→ **TASK DETAILS**: Replace every occurrence of "GUI agent" with "screen assistant" in the entries below, and reproduce all other text unchanged.

## Begin

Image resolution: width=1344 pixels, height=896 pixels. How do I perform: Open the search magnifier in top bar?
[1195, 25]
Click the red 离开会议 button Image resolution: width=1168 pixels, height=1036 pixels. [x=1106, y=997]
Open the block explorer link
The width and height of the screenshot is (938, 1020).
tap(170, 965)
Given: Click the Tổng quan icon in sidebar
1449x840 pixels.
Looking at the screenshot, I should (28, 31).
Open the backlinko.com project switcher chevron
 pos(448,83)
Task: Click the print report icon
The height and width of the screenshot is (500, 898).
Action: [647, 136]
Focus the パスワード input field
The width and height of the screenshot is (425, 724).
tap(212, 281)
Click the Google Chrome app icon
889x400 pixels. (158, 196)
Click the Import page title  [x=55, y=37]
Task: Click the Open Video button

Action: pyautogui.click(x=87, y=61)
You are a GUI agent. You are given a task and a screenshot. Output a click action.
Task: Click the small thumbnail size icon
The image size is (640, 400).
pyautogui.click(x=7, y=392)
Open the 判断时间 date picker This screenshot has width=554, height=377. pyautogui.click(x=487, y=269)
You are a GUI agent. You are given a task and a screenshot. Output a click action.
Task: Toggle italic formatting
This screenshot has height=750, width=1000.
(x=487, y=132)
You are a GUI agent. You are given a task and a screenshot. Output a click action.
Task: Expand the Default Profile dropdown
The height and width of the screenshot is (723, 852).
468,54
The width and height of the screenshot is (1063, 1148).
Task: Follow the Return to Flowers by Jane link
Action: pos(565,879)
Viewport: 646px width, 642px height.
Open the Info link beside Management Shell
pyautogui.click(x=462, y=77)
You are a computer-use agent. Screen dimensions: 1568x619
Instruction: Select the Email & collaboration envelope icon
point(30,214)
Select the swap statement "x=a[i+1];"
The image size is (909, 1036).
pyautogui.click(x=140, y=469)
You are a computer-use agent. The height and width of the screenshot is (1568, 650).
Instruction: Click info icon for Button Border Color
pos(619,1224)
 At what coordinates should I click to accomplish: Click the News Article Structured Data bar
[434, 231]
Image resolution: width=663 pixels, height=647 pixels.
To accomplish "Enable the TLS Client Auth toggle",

## End

→ **FINISHED TASK**:
Image resolution: width=1344 pixels, height=896 pixels. How do I perform: Open the search magnifier in top bar?
[1195, 25]
Click the red 离开会议 button Image resolution: width=1168 pixels, height=1036 pixels. [x=1106, y=997]
Open the block explorer link
The width and height of the screenshot is (938, 1020).
tap(170, 965)
Given: Click the Tổng quan icon in sidebar
1449x840 pixels.
Looking at the screenshot, I should (28, 31).
Open the backlinko.com project switcher chevron
 pos(448,83)
Task: Click the print report icon
The height and width of the screenshot is (500, 898).
Action: [647, 136]
Focus the パスワード input field
The width and height of the screenshot is (425, 724).
tap(212, 281)
Click the Google Chrome app icon
889x400 pixels. (158, 196)
Click the Import page title  [x=55, y=37]
Task: Click the Open Video button

Action: pyautogui.click(x=87, y=61)
You are a screen assistant. You are given a task and a screenshot. Output a click action.
Task: Click the small thumbnail size icon
The image size is (640, 400).
pyautogui.click(x=7, y=392)
Open the 判断时间 date picker This screenshot has width=554, height=377. pyautogui.click(x=487, y=269)
You are a screen assistant. You are given a task and a screenshot. Output a click action.
Task: Toggle italic formatting
This screenshot has height=750, width=1000.
(x=487, y=132)
You are a screen assistant. You are given a task and a screenshot. Output a click action.
Task: Expand the Default Profile dropdown
The height and width of the screenshot is (723, 852).
468,54
The width and height of the screenshot is (1063, 1148).
Task: Follow the Return to Flowers by Jane link
Action: pos(565,879)
Viewport: 646px width, 642px height.
Open the Info link beside Management Shell
pyautogui.click(x=462, y=77)
You are a computer-use agent. Screen dimensions: 1568x619
Instruction: Select the Email & collaboration envelope icon
point(30,214)
Select the swap statement "x=a[i+1];"
The image size is (909, 1036).
pyautogui.click(x=140, y=469)
You are a computer-use agent. The height and width of the screenshot is (1568, 650).
Instruction: Click info icon for Button Border Color
pos(619,1224)
 At what coordinates should I click to accomplish: Click the News Article Structured Data bar
[434, 231]
Image resolution: width=663 pixels, height=647 pixels.
To accomplish "Enable the TLS Client Auth toggle",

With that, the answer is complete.